Again … have you heard of the digital divide? Furthermore the digital
divide translated into 3rd world reality is a digital light year.
* "Personally,
I believe ICANN is so conerned with how the public might view" …
Anyone who has
followed ICANN for any length of time knows that ICANN could care less about the
publics view of them"
* "If it ain't broke, why are we so terribly concerned about
fixing it?"
You are definitely in the minority with that statement. There are plenty
of things currently "broke" Please ready previous forum threads.
* "So we have
the proprosed deal. Not best for either party. Not best for internet users. But acceptable.
"
What kind of logic is this? … An acceptable deal being one that is not best for
either party?
It certainly seems like a great deal for "Louis Touton" who left
a partnership position at Jones, Day, Reavis & Pogue to become ICANN's Vice-President,
Secretary, and General Counsel.
Thus Jones, Day, Reavis & Pogue represents ICANN
and it has, and continues to receive, a lion's share of every dollar that flows into
ICANN. They certainly DO benefit.
Board members of the DNSO, a supporting organization
to ICANN have certainly benefited. After all, some board members of the DNSO were
also on the board of organizations that submitted applications to ICANN for new top
level domains. Any they were awarded TLDs. Those people benefited.
So you see Chip.
ALL OF THE WRONG PEOPLE AND ENTITIES BENEFIT.
* "The internet world already has
enough uncertainty to deal with."
The only uncertainty is from an investor's point
of view. The people dealing with core Internet technology have no doubts about the
role that the Internet will play in the course of human history from this point forward.
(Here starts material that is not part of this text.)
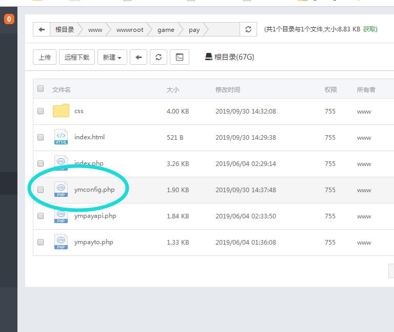Click the refresh icon beside the path bar
This screenshot has height=332, width=394.
(x=248, y=30)
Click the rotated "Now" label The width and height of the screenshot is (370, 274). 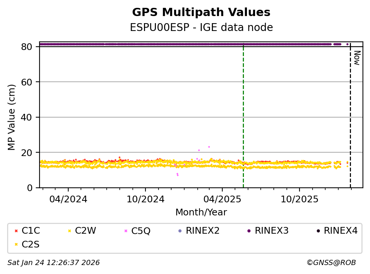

Only the gold rushers are uncertain.
* "You folks at ICANN are in charge. Please
act like it."
I can only hope Mr. Auerbach and the other publicly elected officials
do just that"
So you see Chip, you are severely misinformed.
I've been living,
breathing, and eating Internet technology for about a decade now. In those 10 years
I never invested in or worked for a .COM company. Why? Because I, like many others
who understand Internet technology, saw "investors" such as yourself throwing other
peoples money at stupid Internet ideas with no sustainable business model and sporting
technology that could be implemented by a competent developer in about a week.
Everybody
ignored the signs. They invested with the hopes of making money on paper and not
on sustainable business models that generated REAL cash. In some cases the business
models that made REAL cash were overlooked because it couldn’t go IPO fast enough
to make money on paper.
It was the world's biggest poker game. The investment community
has nobody to blame but itself. So don't come crying to us about " Karl Auerbach
sounding like a like the whiney second grader who wants only to be at the head of
the lunch line", because you have only projected your own view of yourself.